The agency also charges a $15 transaction fee to its clients. The total
cost of making a booking is $25-a figure that includes overhead, salaries
and taxes-meaning the van Esschotens are realizing a razor-thin $10 profit
on each ticket after commissions and fees. Bottom line, they need both.
So whose side is the Ontario Travel Bureau on? Laurie van Esschoten offered
a complex answer.
"We're on the client's side, of course," she says. "But we also do a constant
balancing act between customer desires and the needs of the business."
Virgin Atlantic, for example, is running an incentive program for agents
at the moment. Sell six Virgin tickets and get a free round-trip ticket
to London. The Ontario Travel Bureau had already booked five Virgin tickets
when it found out about the special, but getting that sixth one proved
to be ethically troublesome. Laurie says she ended up telling a London-bound
client about the deal. He bought the ticket. (They held an employee raffle
for the freebie.)
After spending the afternoon at the Ontario Travel Bureau, I returned
to the office to find a polite but forceful letter from Mike Spinelli,
president and chief executive of the American Society of Travel Agents.
"I was appalled after reading your seething attack on travel agents,"
he wrote.
ASTA took exception to my assertion that agencies were getting a 15 percent
commission, after so-called "overrides." His sentiments were echoed in
numerous other agent messages that reminded me "on round-trip domestic
airline tickets, we're getting an 8 percent commission, capped at $50."
I was referring to agreements between some of the larger agencies and
various airlines that offer additional commission above the eight percent
if they sell a certain number of tickets on those carriers. Spinelli described
the statement as "a figment of someone's fertile imagination."
The corporate agencies in question are tight-lipped about the overrides
airlines send them. But sources close to the business have assured me
that I'm correct, at least when it comes to the mega-agencies.
Finally, Spinelli tore into me for claiming that agents are constantly
wooed by suppliers-particularly the airlines-with irresistible incentives
and cocktail parties.
I've been to lots of these receptions and have partaken of the shrimp
cocktail and the open bar. Perhaps the mom-and-pop operations aren't getting
as many airline sales rep visits as they once were, but trust me, the
big agencies are still being courted.
What's so wrong with that? In fact, what's so wrong with someone taking
a commission and charging you a modest ticketing fee? That's business,
agents point out. And they're not running a charity, after all.

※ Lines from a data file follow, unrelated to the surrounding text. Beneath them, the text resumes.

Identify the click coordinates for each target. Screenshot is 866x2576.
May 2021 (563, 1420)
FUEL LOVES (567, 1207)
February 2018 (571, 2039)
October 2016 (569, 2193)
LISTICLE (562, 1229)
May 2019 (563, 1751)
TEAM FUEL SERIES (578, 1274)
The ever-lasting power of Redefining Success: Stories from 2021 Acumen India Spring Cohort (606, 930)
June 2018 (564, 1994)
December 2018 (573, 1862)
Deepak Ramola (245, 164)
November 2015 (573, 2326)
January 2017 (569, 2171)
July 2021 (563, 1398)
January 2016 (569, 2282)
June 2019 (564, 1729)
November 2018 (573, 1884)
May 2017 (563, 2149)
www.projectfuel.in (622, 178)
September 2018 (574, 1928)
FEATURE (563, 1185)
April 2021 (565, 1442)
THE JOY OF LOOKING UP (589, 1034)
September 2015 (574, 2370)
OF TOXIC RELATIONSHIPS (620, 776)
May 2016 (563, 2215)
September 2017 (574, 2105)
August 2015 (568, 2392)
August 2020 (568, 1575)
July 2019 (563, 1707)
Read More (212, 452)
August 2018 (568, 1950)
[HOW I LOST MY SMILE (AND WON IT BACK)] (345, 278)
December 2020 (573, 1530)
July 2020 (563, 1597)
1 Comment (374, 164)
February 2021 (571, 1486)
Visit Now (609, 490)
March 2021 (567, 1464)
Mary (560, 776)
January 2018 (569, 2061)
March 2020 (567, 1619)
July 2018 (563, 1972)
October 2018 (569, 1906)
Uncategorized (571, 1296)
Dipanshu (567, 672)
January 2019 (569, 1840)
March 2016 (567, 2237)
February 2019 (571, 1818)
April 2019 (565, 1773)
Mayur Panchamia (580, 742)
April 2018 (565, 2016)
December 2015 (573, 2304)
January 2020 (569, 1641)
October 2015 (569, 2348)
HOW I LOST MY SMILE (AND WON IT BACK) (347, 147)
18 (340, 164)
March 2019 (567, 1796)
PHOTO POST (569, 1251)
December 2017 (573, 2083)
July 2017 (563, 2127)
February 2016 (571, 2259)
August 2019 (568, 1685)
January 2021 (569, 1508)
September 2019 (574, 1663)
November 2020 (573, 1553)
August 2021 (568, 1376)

But to me, getting paid by both the airline and the consumer creates a
conflict of interest on the part of the agent. Until that changes, I think
agents will continue to struggle-and some of us will continue to wonder
if we're really getting the best deal when we book our travel through
an agency.
Christopher
Elliott is a travel commentator and author of A
Bridge to Nowhere: A Year in the Florida Keys. All e-mailed questions
may be edited, condensed or republished at the site's discretion.